Drug shortages

The recent study by Kluckow and his colleagues points out another serious issue in neonatology: drug shortages. In recent times we have had poor or no supplies of dramatically important drugs, including for example indomethacin, phenobarbitone and more recently caffeine. We also had a shortage of betamethasone, another life-saving drug, given to mothers threatening preterm labour.

These are drugs that save lives, (and brain cells) and we should not tolerate a situation where cheap generic drugs are difficult or impossible to source for our patients. This occurs largely because they are cheap and generic, so there are very limited profits to be made. When statins are potentially given to a billion people and Lipitor alone has made 120 billion dollars in sales, how can we convince a company to continue to make a drug which is administered to a very small population of very small people, who consequently don’t pay very much for the tiny quantities that they use?

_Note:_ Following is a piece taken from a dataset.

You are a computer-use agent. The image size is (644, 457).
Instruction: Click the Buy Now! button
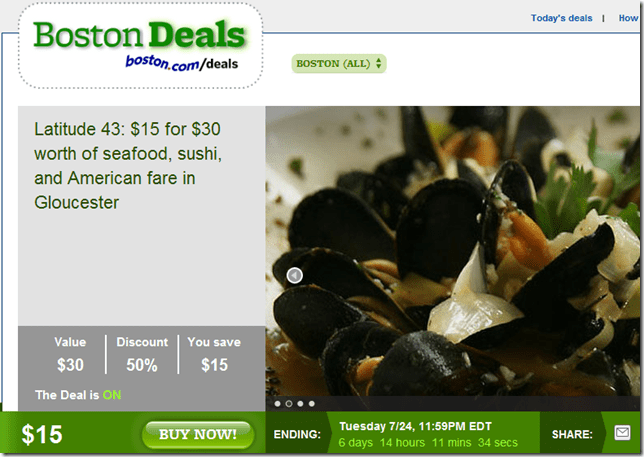tap(198, 434)
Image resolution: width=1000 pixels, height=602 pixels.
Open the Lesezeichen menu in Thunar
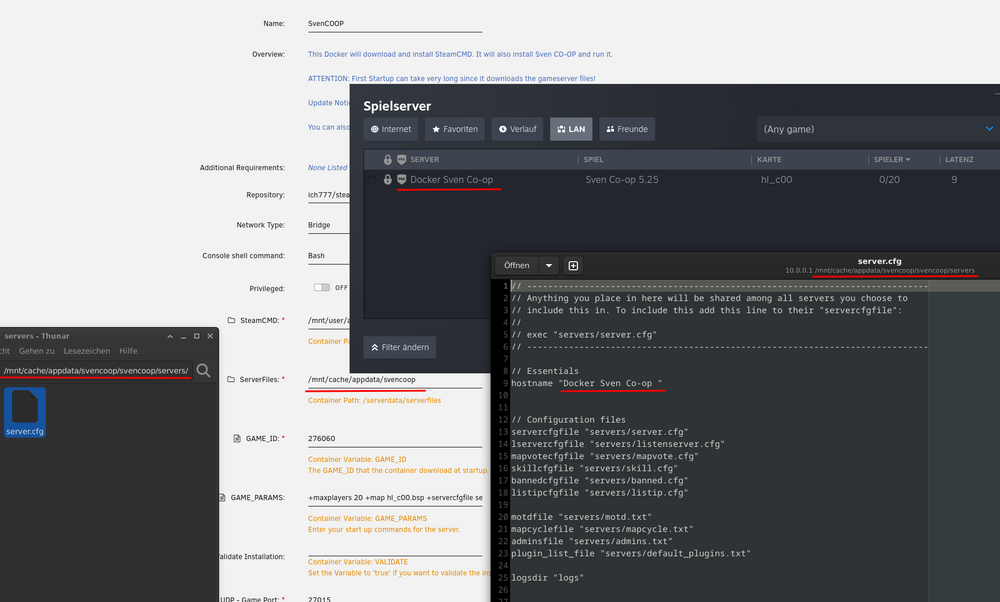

I think the answer is a government drug production agency, who can control and manufacture the drugs that we need, according to proven benefit, rather than profit margins. I can’t see another way to assure the continued availability of essential drugs, unless we as a collective decide to make it a priority.

About Keith Barrington

I am a neonatologist and clinical researcher at Sainte Justine University Health Center in Montréal
This entry was posted in Neonatal Research and tagged , . Bookmark the permalink.

3 Responses to Drug shortages

  1. Phil Zweig says:

    To understand the root cause of the generic drug shortages, see our 9/3/13 New York Times op-ed, “How a Cabal Keeps Generics Scarce”: http://www.nytimes.com/2013/09/03/opinion/how-a-cabal-keeps-generics-scarce.html. Then sign, post and circulate our Change.org petition: http://chn.ge/1cH8ZPT.

    Congress created this travesty, and it’s up to Congress (and/or federal and state antitrust authorities) to fix it. Getting the government into the business of manufacturing generic drugs is definitely NOT the answer.
    Phil Zweig MBA
    Executive Director
    PhysiciansAgainstDrugShortages (PADS)

    • I am not sure that your analysis is correct. Drug shortages have been occurring around the world, not just in the USA, so to blame Congress seems unlikely to be be right. The idea that the free-market is the answer seems to me to be a very US style answer, it was deregulation of the banks and the return to the free-market that led to the collapse of the world economy, only those countries who had maintained strong, restrictive bank regulations avoided any bank failures (like Canada) similarly regulating drug manufacturing for the public good is something that we as a society could easily do. We can, and should nationalize some drug manufacturers, and ensure a supply of essential drugs. We cannot rely on the profit seeking behavior of manufacturers to provide us with what we need for the most vulnerable of our patients.

      • Phil Zweig says:

        You clearly do not understand how the U. S. hospital supply chain works—or more precisely, doesn’t work, and how the shortages in the U. S. have created shortages of generics in Canada and elsewhere around the world. Unfortunately, I don’t have time to educate you. Read the NYT op-ed, then visit http://www.physiciansagainstdrugshortages.com, which will redirect you temporarily to http://www.puncturemovie.com. As for banking, my work as a banking reporter in the early 1980s gave rise to the “Too Big to Fail” doctrine, so I’m well acquainted with the ongoing failure of U. S. regulation in that industry as well.